What’s going on? Observe that \(X^*\) is a function of \(\bar{X}\) which shrinks it towards zero. This sounds unintuitive, since the rule dominates the sample mean for any \(\theta\), even when it is very far from 0! But there is actually a similar phenomenon in decision theory, which is known as the Stein effect, in which you may construct an estimator which dominates a minimax estimator by shrinking it towards zero. In a monumental work, Charles Stein proved that this Stein effect occurs when estimating a normal mean vector of length at least 3, when your loss function is the squared-error loss. The Stein estimator shook the Statistics field when it was discovered, and spawned a pet industry of theoretical work relating to shrinkage estimators (and also set the foundations for the use of regularization today, which is less appreciated by most practitioners). But no estimator dominates the sample mean in the univariate scenario. The peculiar thing about Pitman domination is you get a Stein-type effect even for estimation of a single normal mean. Even in the simplest possible estimation problem, we end up with a paradoxical result.

Pitman Closeness is not transitive

The next strange property of Pitman closeness is that it is not transitive. In general, it can’t formulate an ordering over a set of decision rules, and as a consequence there may be no Pitman dominant decision rule. This example comes from Robert, 2007.

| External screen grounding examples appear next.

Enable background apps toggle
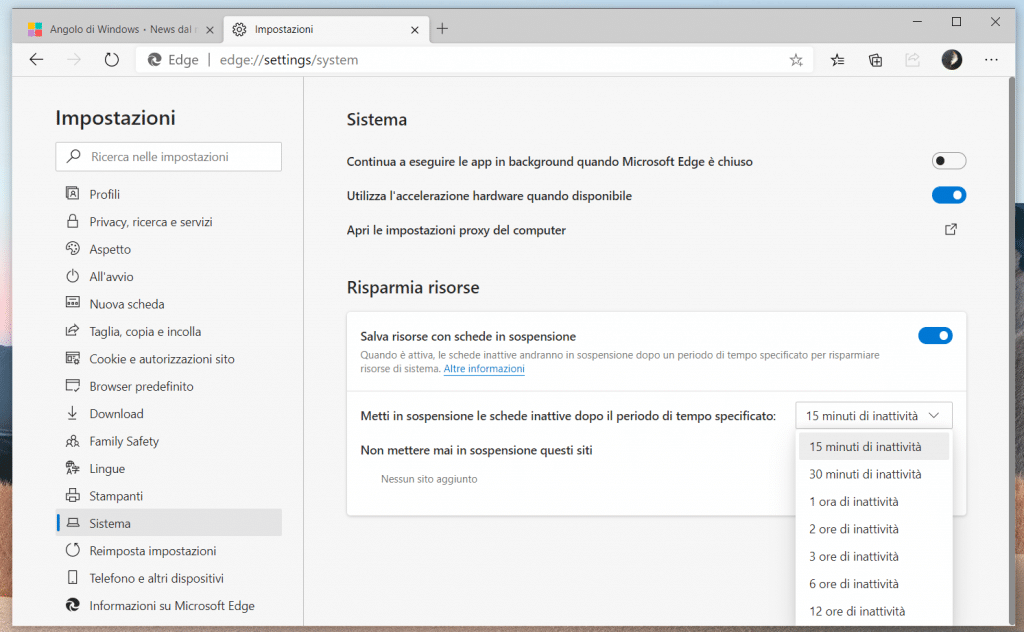Screen dimensions: 1024x632 pos(948,161)
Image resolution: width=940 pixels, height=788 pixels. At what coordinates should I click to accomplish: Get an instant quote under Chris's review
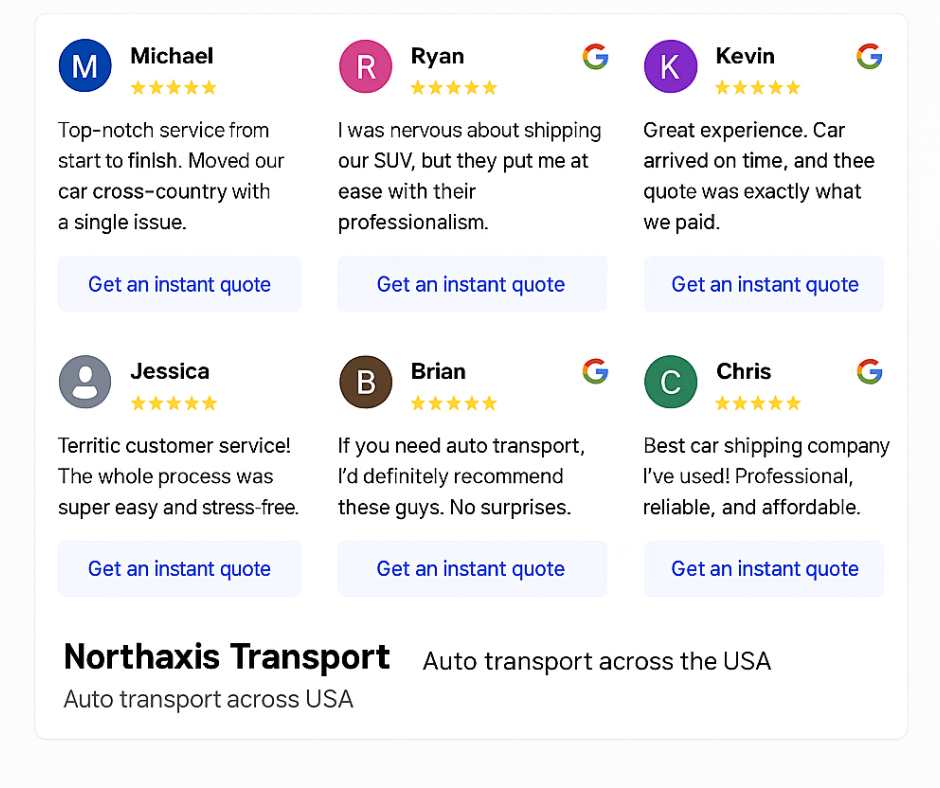coord(764,569)
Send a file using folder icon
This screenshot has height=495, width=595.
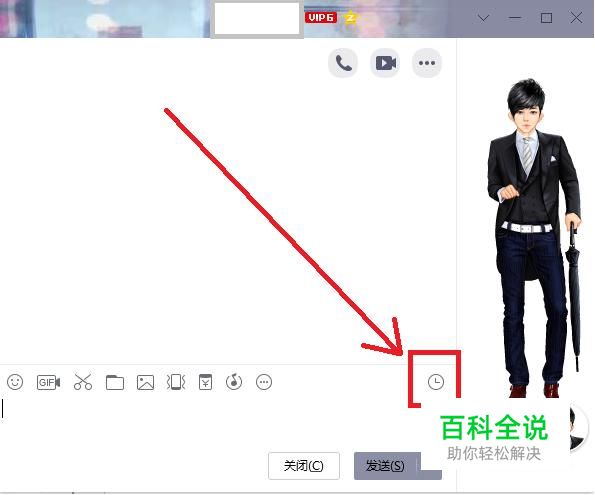pos(115,382)
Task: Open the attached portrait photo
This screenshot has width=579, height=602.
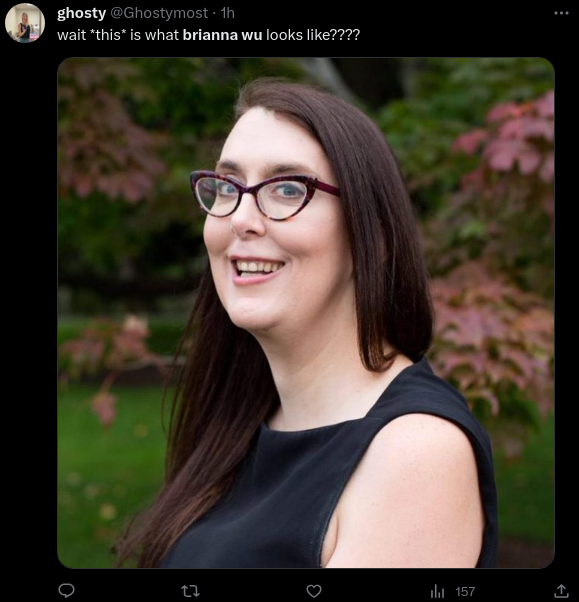Action: point(306,313)
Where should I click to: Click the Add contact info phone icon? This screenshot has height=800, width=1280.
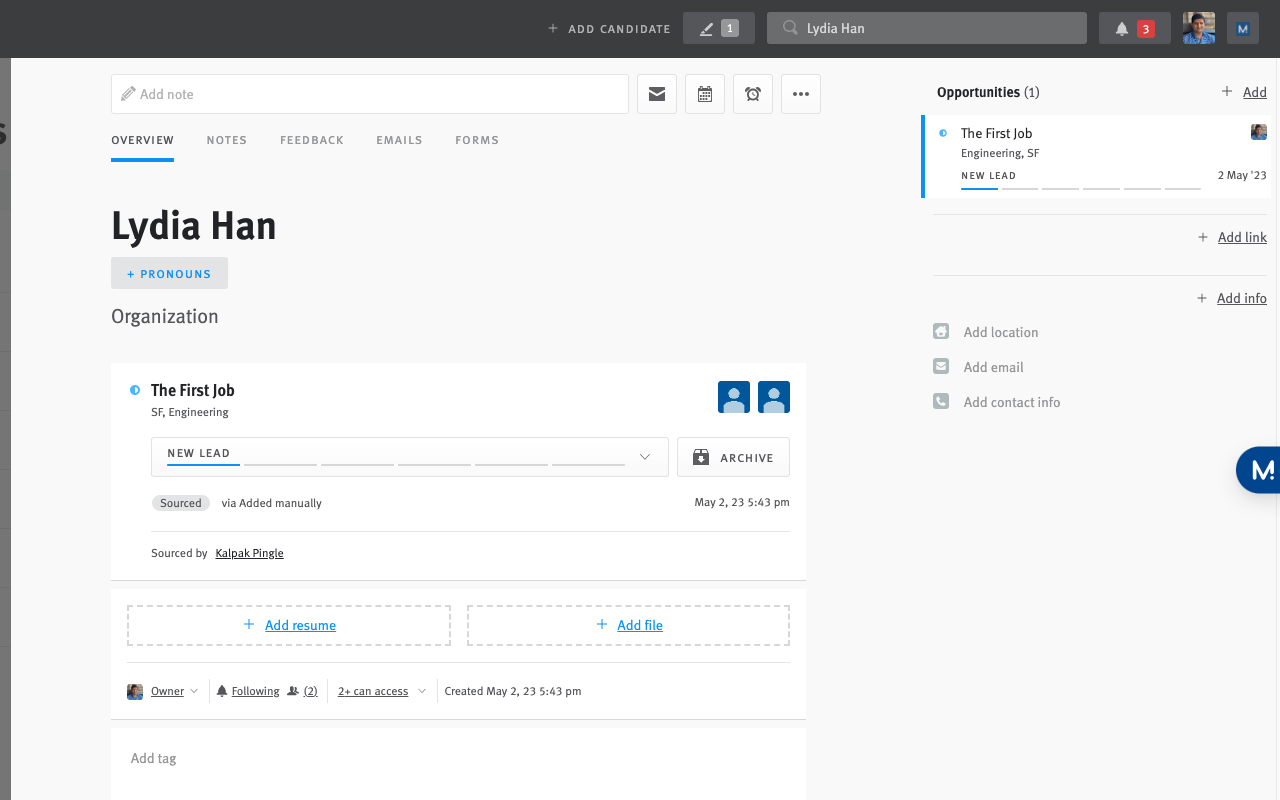(940, 401)
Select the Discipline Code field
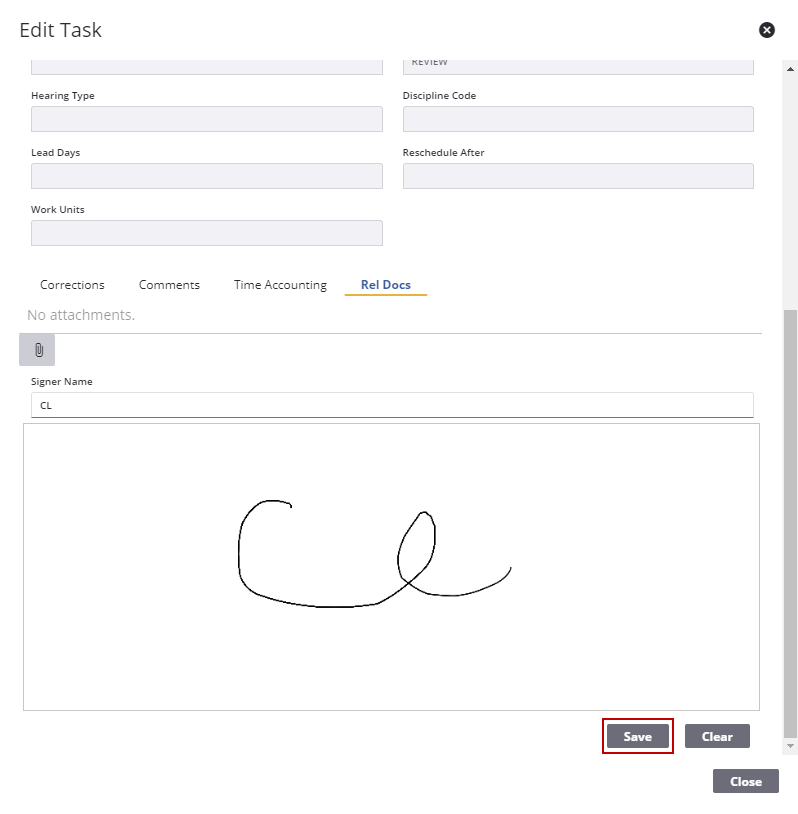Image resolution: width=798 pixels, height=814 pixels. click(x=578, y=119)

Let \(x \sim Uniform(-0.9\theta,1.1\theta)\). Then consider the decision rules \(\delta_0(x) = x,\delta_1(x)=0.9\mid x \mid\), and \(\delta_2(x) = 3.2 \mid x \mid \). Then \(\delta_0 \overset{P}{\succ}\delta_1,\delta_1 \overset{P}{\succ}\delta_2,\) and \(\delta_2 \overset{P}{\succ}\delta_0\).

Conclusion

Pitman closeness is an interesting idea, and was the focus of a fair amount of research at one time. There was a book devoted to it. But today it is a little-known curiosity. Pitman closeness begins with eminently reasonable foundations but then leads to too many conclusions that go against what we might want from a reasonable decision theory. The risk approach to decision theory, despite some it’s own paradoxes, is the accepted benchmark in statisics.